> **HOW TO COMPLETE THIS TASK**
Each line of the data that includes "agent" must be copied.

> **SUPPLIED DATA**
**********

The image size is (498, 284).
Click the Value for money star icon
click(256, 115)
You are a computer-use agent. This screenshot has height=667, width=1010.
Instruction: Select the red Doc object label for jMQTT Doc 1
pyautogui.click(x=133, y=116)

**********

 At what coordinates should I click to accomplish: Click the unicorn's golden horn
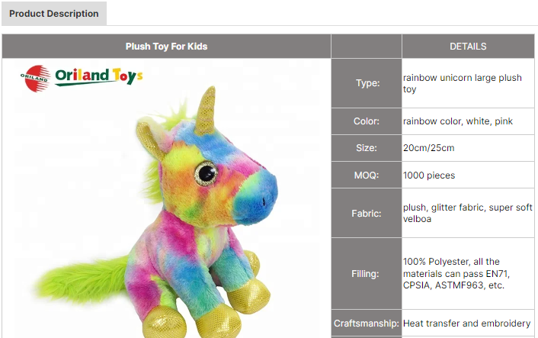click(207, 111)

**********

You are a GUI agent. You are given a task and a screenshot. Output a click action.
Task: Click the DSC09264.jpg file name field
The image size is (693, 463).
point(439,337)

**********

> **ANSWER AREA**
You are a computer-use agent. This screenshot has height=667, width=1010.
You are a GUI agent. You are given a task and a screenshot. Output a click action.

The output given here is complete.